Table 3.
Fold-change in cytokine/chemokine production by immune cells in response to syncytin small interfering RNA microvesicles (syncytin siRNA MV)
| Molecule | Fold change relative to non-targeting siRNA MV | |
|---|---|---|
| IL-2 | 0·9 (± 0·04) | ns |
| IL-4 | 1·0 (± 0·04) | ns |
| IL-6 | 0·5 (± 0·05) | * |
| IL-8 | 1·5 (± 0·38) | ns |
| IL-10 | 0·8 (± 0·04) | * |
| IL-12 | 0·8 (± 0·02) | ns |
| IL-17 | 0·7 (± 0·05) | ns |
| G-CSF | 0·6 (± 0·05) | * |
| GM-CSF | 0·9 (± 0·04) | ns |
| IFN-γ | 0·9 (± 0·08) | ns |
| MCP-1 | 0·9 (± 0·04) | ns |
| MIP-1α | 0·4 (± 0·01) | ** |
| MIP-1β | 0·8 (± 0·01) | * |
| RANTES | 1·4 (± 0·04) | * |
| TNF-α | 0·5 (± 0·01) | * |
| VEGF | 1·0 (± 0·03) | ns |
| GRO-α | 0·9 (± 0·01) | * |
Peripheral blood mononuclear cells were treated with 20 μg/ml isolated MV derived from BeWo cells transfected with non-targeting siRNA, or BeWo cells transfected with human endogenous retrovirus W (HERV-W) -specific siRNA. Following a 24-hr incubation, cell-free supernatants were pooled and assayed by multiplex analysis. Numbers represent fold change of cytokine/chemokine production after treatment with syncytin siRNA MV relative to the level produced after treatment with non-targeting siRNA MV. Standard errors of the means are presented in parenthesis. Analysis was performed by unpaired t-test before calculation of fold-change.
P < 0·05
P < 0·01. ns indicates no significant difference.

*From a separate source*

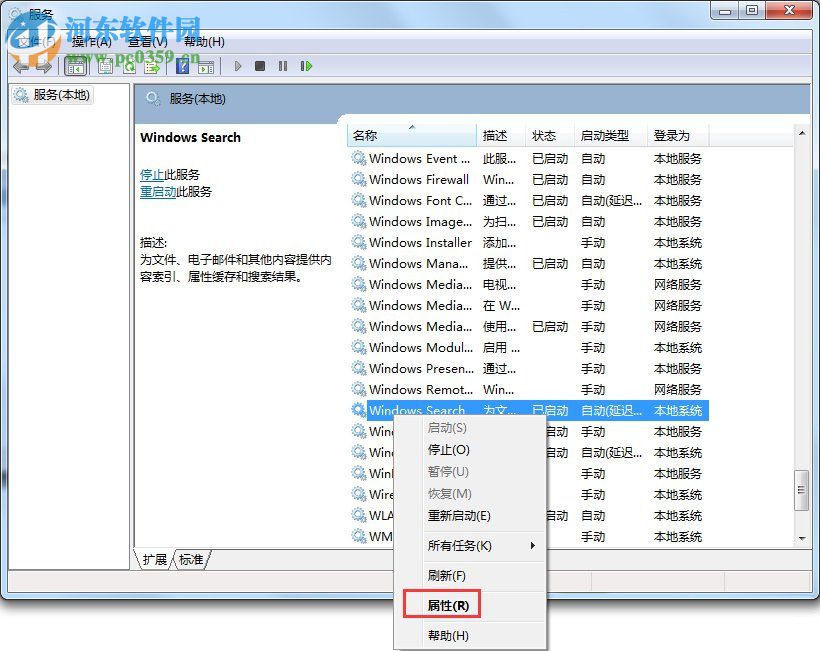Screen dimensions: 820x651
Task: Click the forward navigation arrow
Action: click(45, 66)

IL-2, interleukin-2; G-CSF, granulocyte colony-stimulating factor; GM-CSF, granulocyte–macrophage colony-stimulating factor; IFN-γ, interferon-γ; MCP-1, monocyte chemoattractant protein 1; MIP, macrophage inhibitory protein; RANTES, regulated on activation normal T-cell expressed and secreted; TNF-α, tumour necrosis factor alpha; VEGF, vascular endothelial growth factor; GRO-α, growth-related oncogene-α.